### [Exercise aim]
Please restate each entry that follows word for word.

[Input data Boundary: Start]

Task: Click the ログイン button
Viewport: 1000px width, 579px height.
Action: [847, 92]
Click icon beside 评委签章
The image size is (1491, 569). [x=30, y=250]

[Input data Boundary: End]

### [Task answer]
Task: Click the ログイン button
Viewport: 1000px width, 579px height.
Action: [847, 92]
Click icon beside 评委签章
The image size is (1491, 569). [x=30, y=250]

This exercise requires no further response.